O ambiente no Espaço Vita não tardou a captar a atenção. O local, imerso no mistério, parecia retirado de um thriller, guardando segredos à espera de serem revelados, com a introdução à Mesa «Águas Profundas».
No dia 23 de novembro, o Festival Literário Utopia não se limitou apenas a um género literário, mas mergulhou nas suas sombras mais inquietantes. Com a moderação de Ana Daniela Soares, a sessão contou com três grandes autores: Pedro Boucherie Mendes, Camilla Grebe e Carmen Mola (Jorge Díaz Cortés).
Camilla Grebe, autora dos sucessos O Gelo Sob os Meus Pés e O Diário do Meu Desaparecimento, abordou o poder do thriller como uma exploração das profundezas da mente humana. Revela que o verdadeiro enredo reside tanto no mistério como nas motivações que impulsionam cada ação. Segundo a sueca, o género funciona como um espelho, refletindo os dilemas e fragilidades da sociedade.
Ao decorrer do debate, surgiu uma questão provocadora: Será que a mente feminina é mais criativa e interessante do que a dos autores masculinos neste universo? Apesar da premissa intrigante, todos os participantes discordaram. Camilla Grebe, de forma honesta, afirmou que não acredita haver alguma diferença entre os géneros no que toca à criatividade ou à qualidade da escrita. Em contrapartida, o jornalista e escritor Pedro Boucherie Mendes confessou a sua preferência por escritoras deste género, argumentando que existe “uma compreensão mais profunda e concreta do ser humano” na construção dos personagens.
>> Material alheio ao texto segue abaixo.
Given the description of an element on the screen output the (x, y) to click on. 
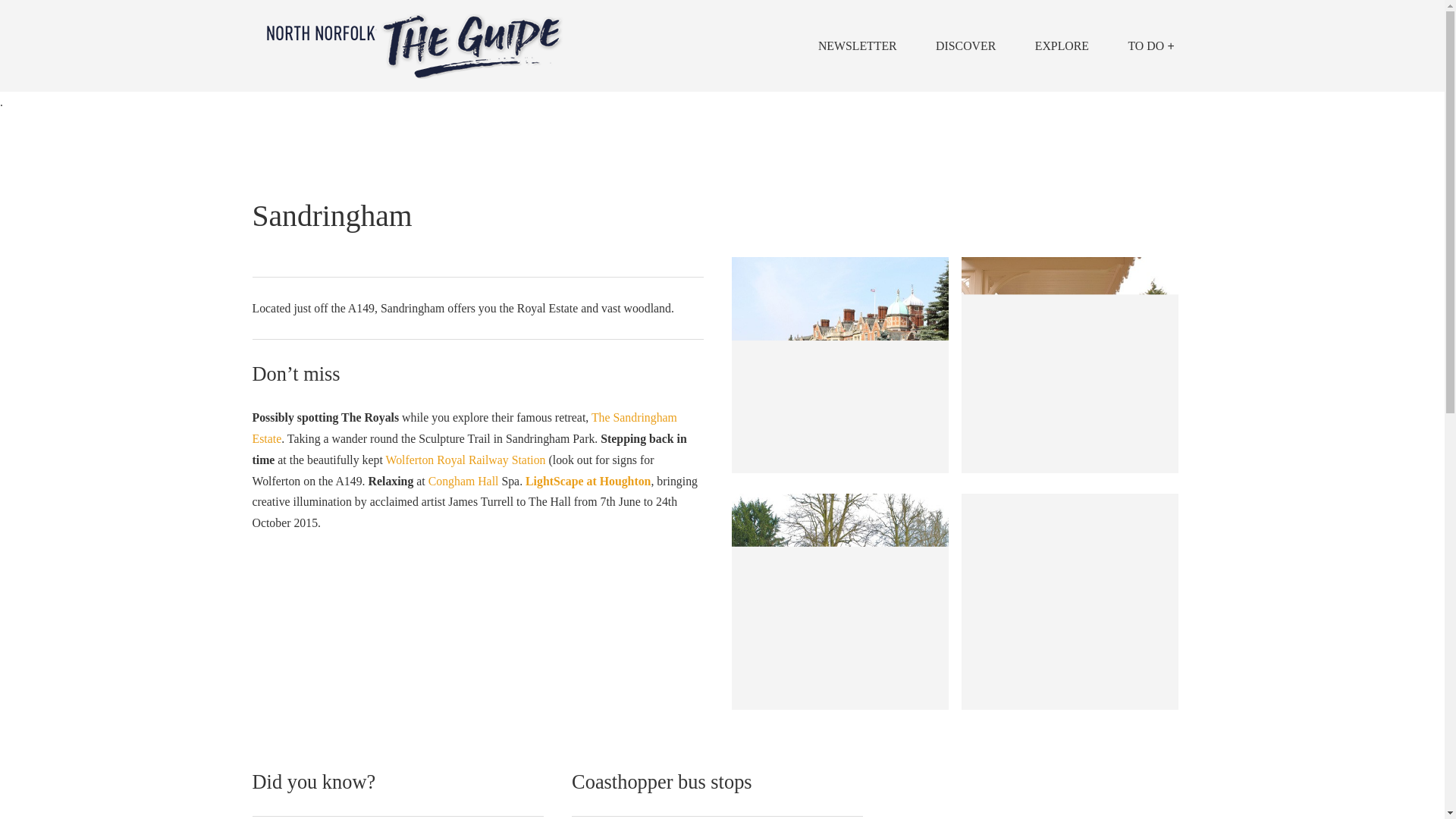
The Sandringham Estate (464, 428)
Congham Hall (463, 481)
EXPLORE (1061, 45)
NEWSLETTER (856, 45)
DISCOVER (965, 45)
TO DO (1150, 45)
Wolferton Royal Railway Station (464, 459)
LightScape at Houghton (587, 481)
Given the description of an element on the screen output the (x, y) to click on. 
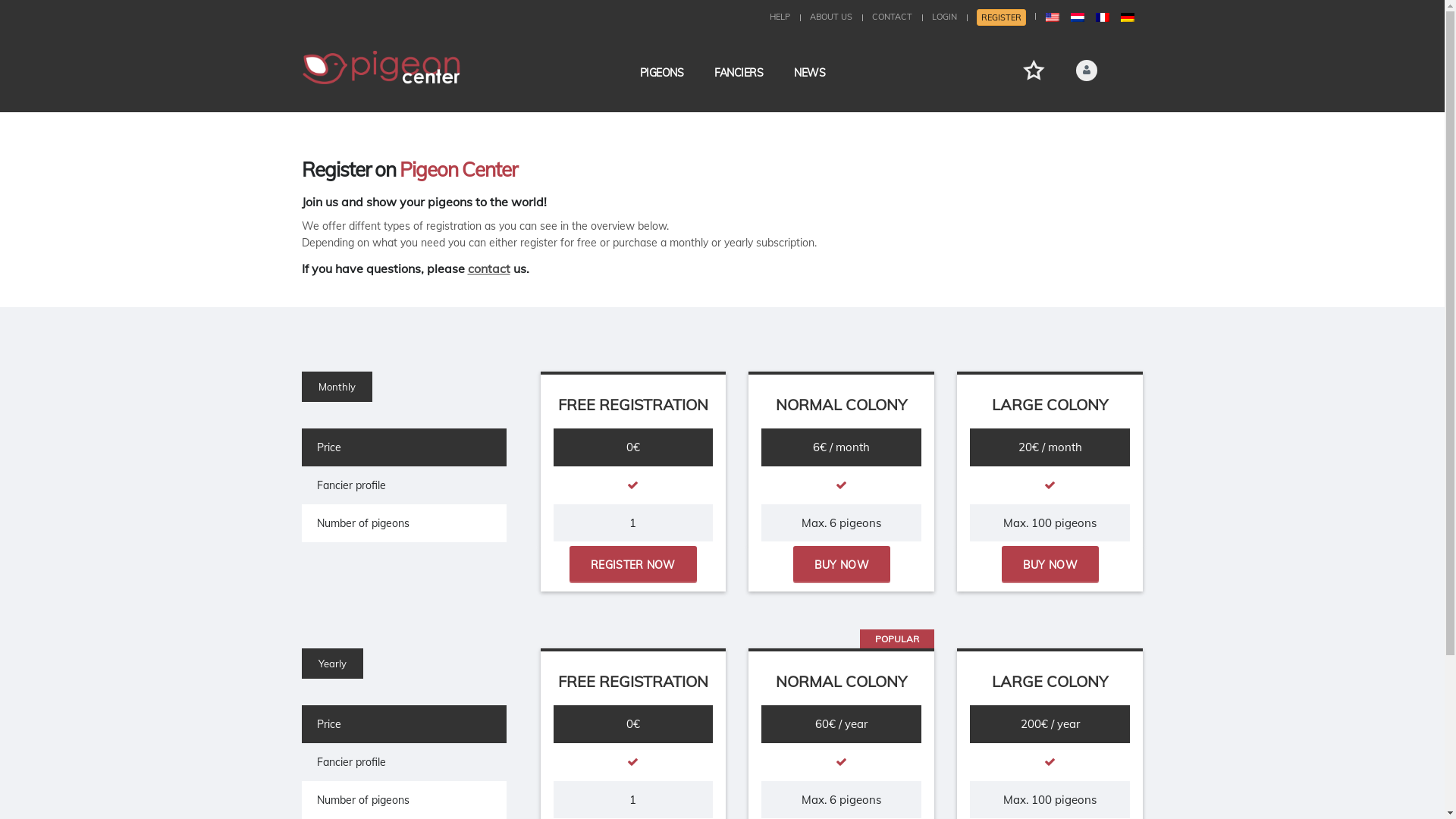
FANCIERS Element type: text (738, 72)
REGISTER Element type: text (1001, 17)
Login Element type: text (1037, 280)
REGISTER NOW Element type: text (632, 563)
Watch compared Element type: hover (1033, 69)
PIGEONS Element type: text (662, 72)
CONTACT Element type: text (892, 16)
BUY NOW Element type: text (841, 563)
NEWS Element type: text (809, 72)
ABOUT US Element type: text (830, 16)
BUY NOW Element type: text (1049, 563)
contact Element type: text (488, 268)
Monthly Element type: text (336, 386)
HELP Element type: text (778, 16)
Home Element type: hover (381, 67)
Yearly Element type: text (332, 663)
LOGIN Element type: text (943, 16)
Given the description of an element on the screen output the (x, y) to click on. 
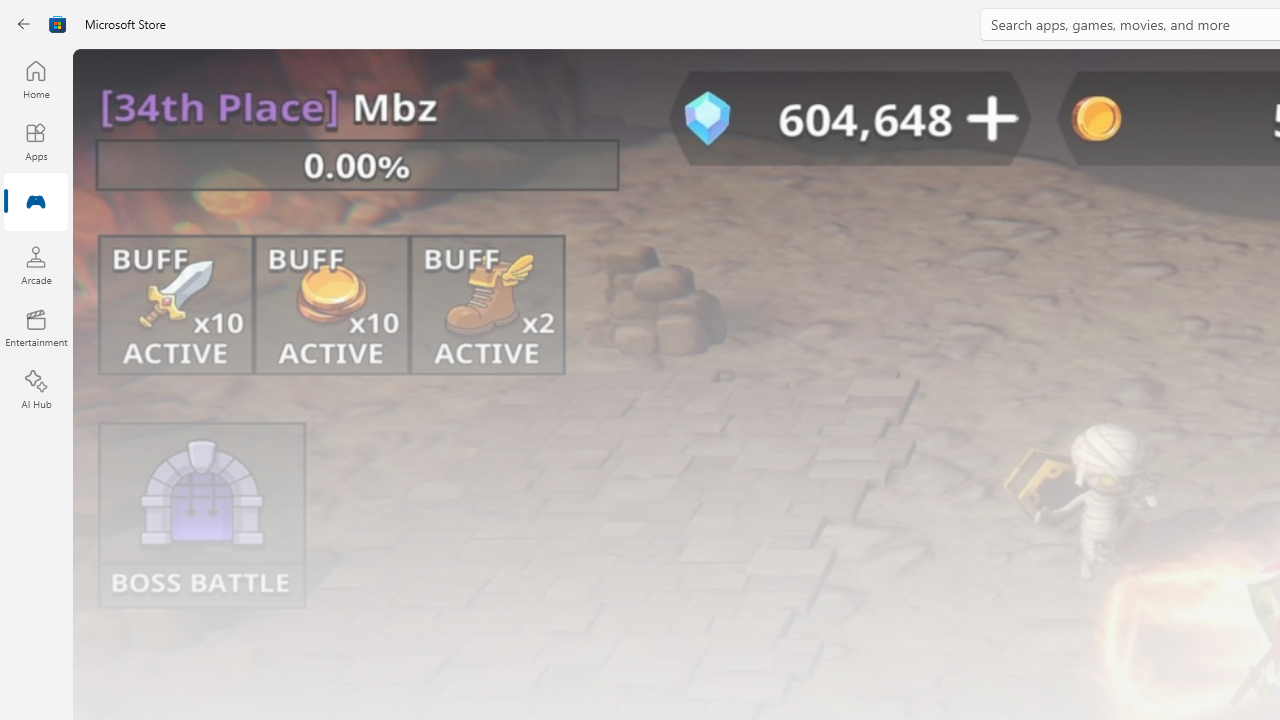
Back (24, 24)
Given the description of an element on the screen output the (x, y) to click on. 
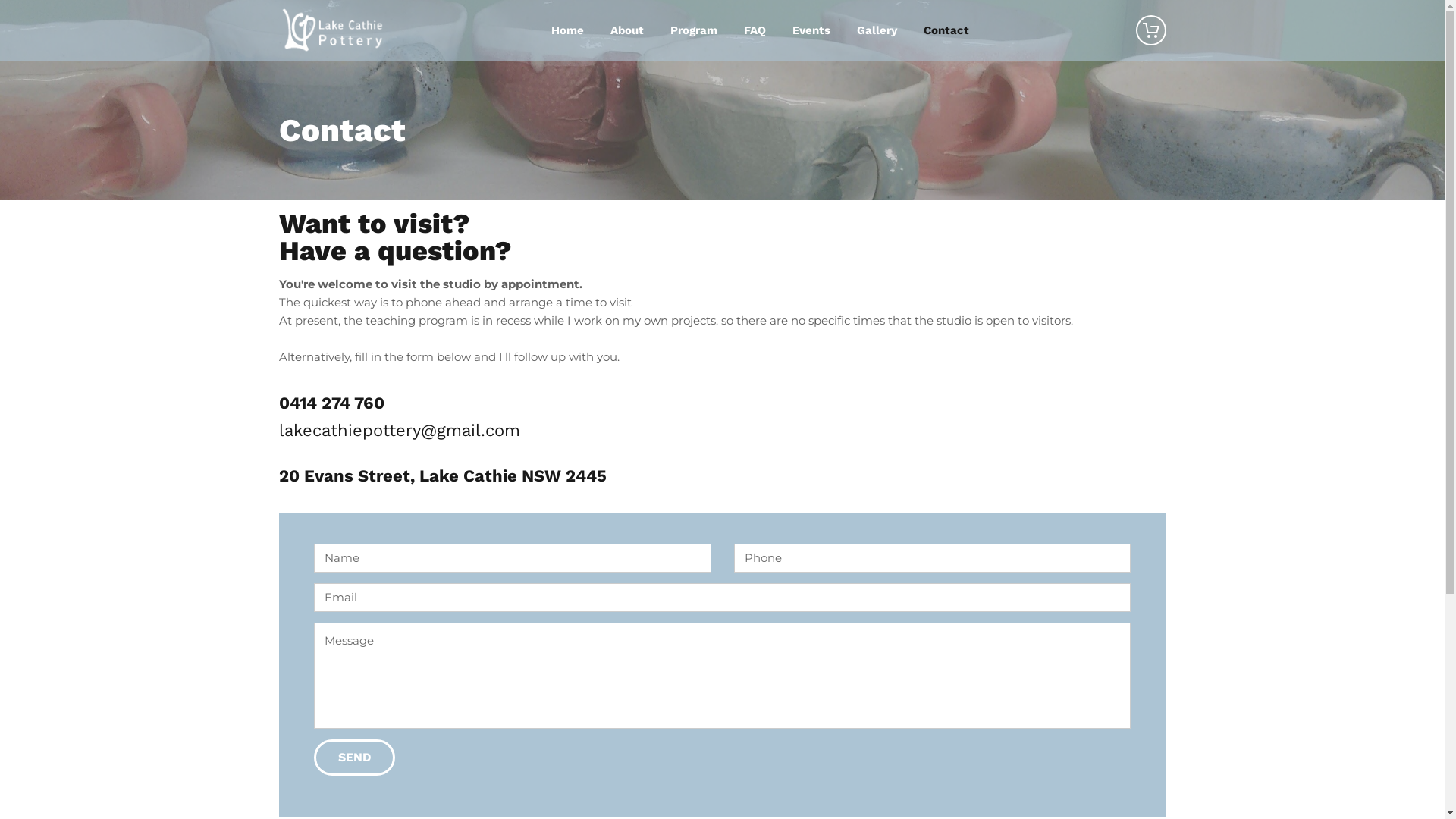
Gallery Element type: text (876, 29)
FAQ Element type: text (754, 29)
Program Element type: text (694, 29)
lakecathiepottery@gmail.com Element type: text (399, 430)
20 Evans Street, Lake Cathie NSW 2445 Element type: text (442, 476)
Home Element type: text (567, 29)
About Element type: text (626, 29)
Events Element type: text (810, 29)
0414 274 760 Element type: text (331, 403)
SEND Element type: text (354, 757)
Contact Element type: text (946, 29)
Given the description of an element on the screen output the (x, y) to click on. 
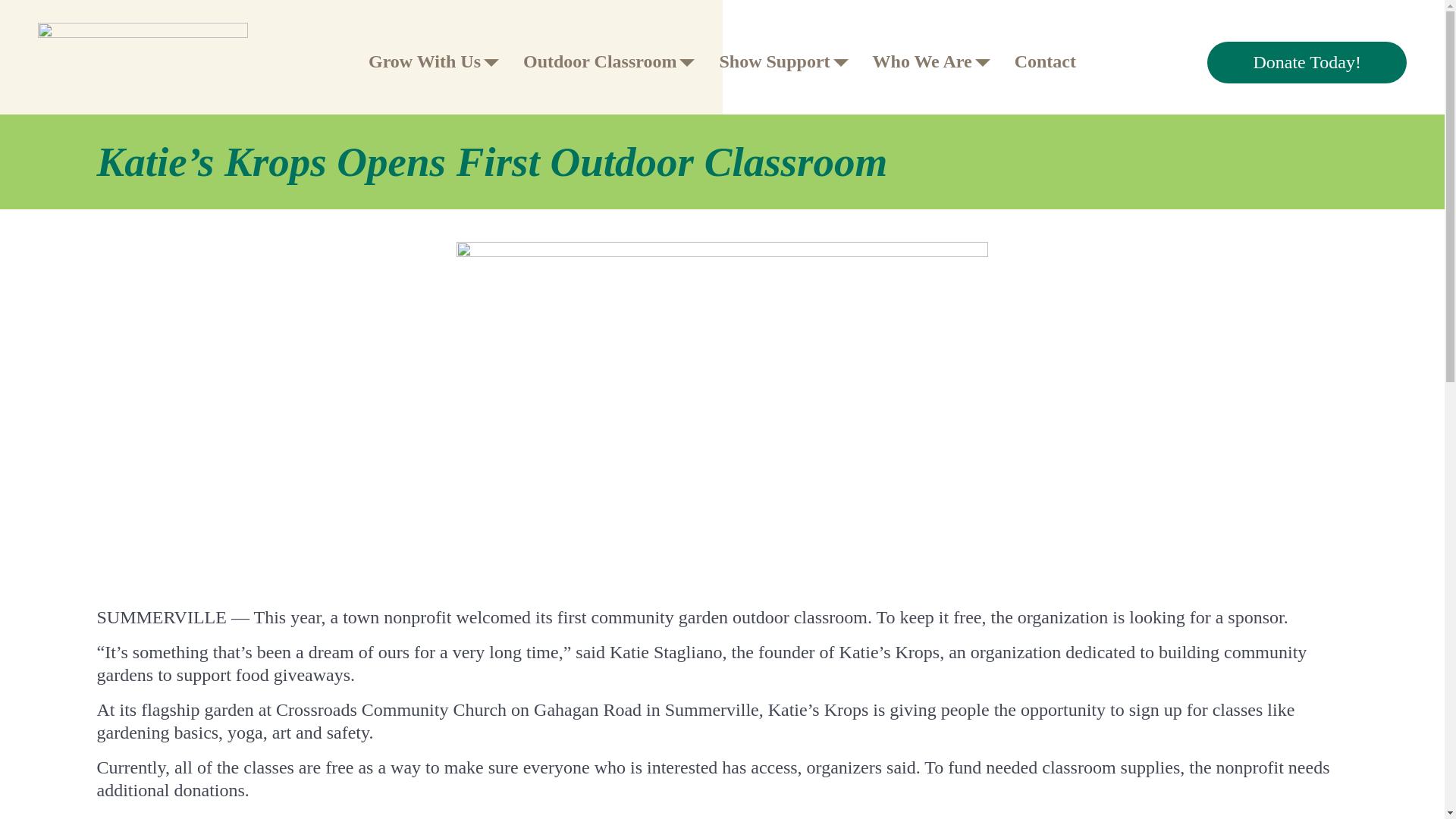
Outdoor Classroom (608, 60)
Contact (1044, 60)
Donate Today! (1306, 62)
Given the description of an element on the screen output the (x, y) to click on. 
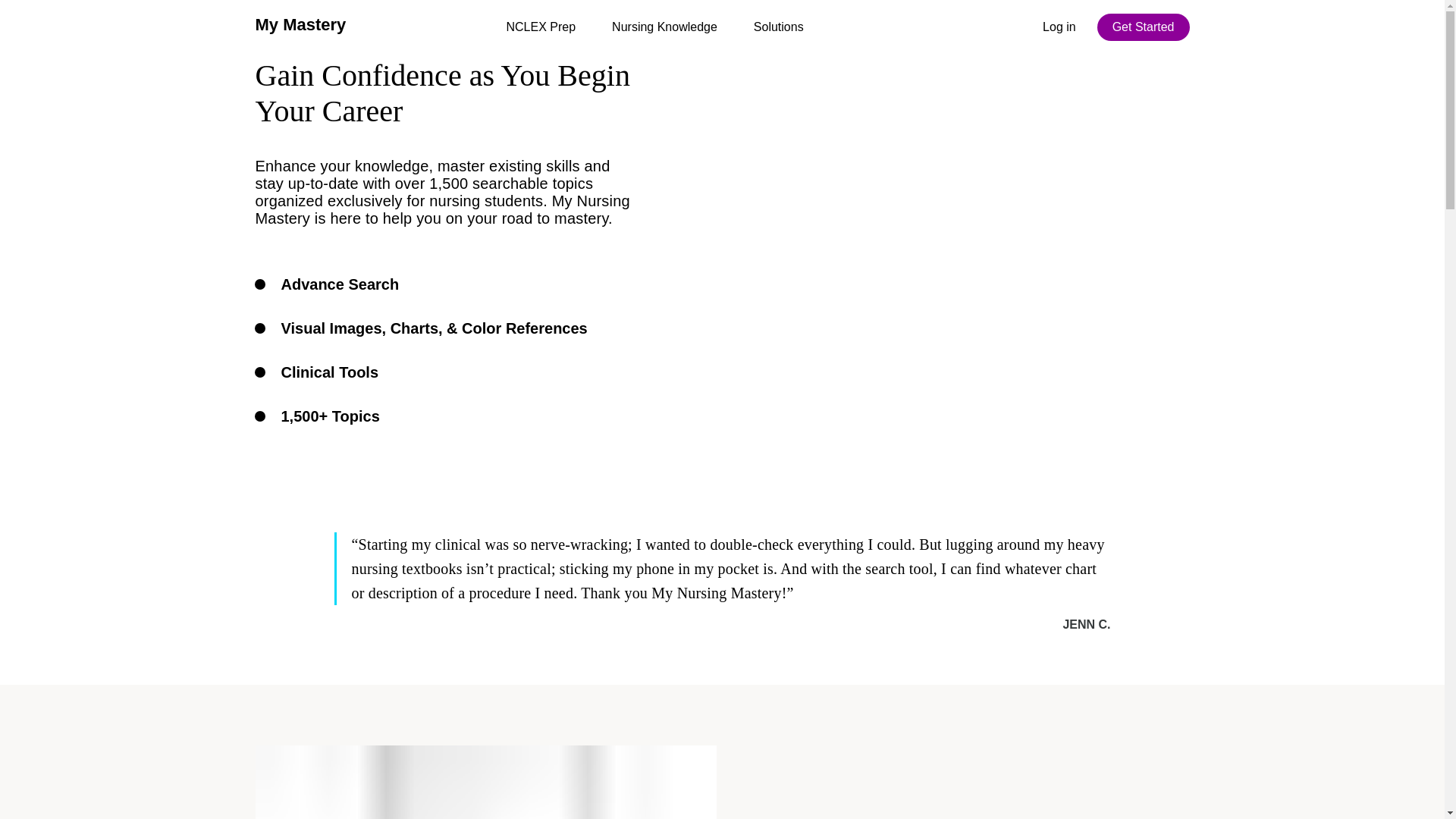
Nursing Knowledge (664, 26)
NCLEX Prep (541, 26)
Log in (1058, 26)
Solutions (778, 26)
Get Started (1143, 26)
My Mastery (300, 24)
Advance Search (339, 284)
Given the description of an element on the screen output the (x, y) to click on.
Pedro Boucherie Mendes, autor de livros como O Agosto do Desassossego e Segredos de Família, afirma que neste tipo de literatura “nem tudo precisa de ser resolvido no final”. Para o jornalista, é quase aborrecido quando tudo termina bem, com o protagonista a sair ileso e todos os mistérios resolvidos. “A natureza humana também é feita de desistências”, afirmou. Propõe um olhar mais realista sobre as personagens e as narrativas. Para Mendes, o verdadeiro foco está sempre nas personagens, nas suas motivações e fraquezas que conferem alma à história.
Entre os destaques da Mesa «Águas Profundas», Carmen Mola, o pseudónimo coletivo dos escritores Jorge Díaz, Agustín Martínez e Antonio Mercero, ofereceu uma perspetiva singular sobre o processo criativo a “várias mãos”. Jorge Díaz Cortés revelou que a troca constante de ideias entre os três autores é o que confere aos livros de Carmen Mola a sua atmosfera imersiva e a capacidade de surpreender os leitores até à última página, exemplificadas em A Noiva Cigana e A Rede Púrpura. Num momento de descontração, Díaz desvendou o maior mistério por detrás da figura de Carmen Mola: o projeto começou como uma brincadeira entre amigos que desejavam desafiar as suas zonas de conforto.
Outro aspeto essencial para os escritores é o ritmo de um bom thriller. Acreditam que manter o leitor intrigado requer um controlo preciso da velocidade narrativa, alternando momentos de alta tensão com pausas para reflexão e revelações. Mendes destaca a ambiguidade, afirmando que “deve permitir várias interpretações da verdade, deixando o leitor na dúvida até as últimas páginas.” Para ele, o auge dessa literatura está na criação de anti-heróis complexos que desafiam a moralidade convencional. “Quando um escritor faz o leitor gostar do anti-herói e torcer por ele, temos um thriller realmente bem escrito”, sublinha o português.
Questionado pelo público sobre as mudanças trazidas pela tecnologia, o espanhol Jorge Díaz brincou com o uso da “desculpa do telemóvel ficar sem bateria”, que só pode ser usada uma vez. Já Mendes ironizou sobre os finais pouco convincentes de alguns thrillers mais antigos: “Há sempre aquele desfecho em que, de repente, uma velhinha com insónias às quatro da manhã via o assassino no Chiado e depois ia contar à polícia”. Apesar da evolução tecnológica, os três concordaram que o essencial é garantir que o leitor ou espectador não se sinta enganado, mantendo a autenticidade da história.
Seja no papel ou no ecrã, para os três autores, o thriller e a literatura policial devem desafiar, intrigar e respeitar a inteligência do público. No final, o thriller revela-se como uma jornada pela complexidade da mente humana e pela imprevisibilidade da vida. Afinal, o que é o thriller senão um espelho das nossas próprias inquietações e falhas, refletidas nas páginas e nas telas?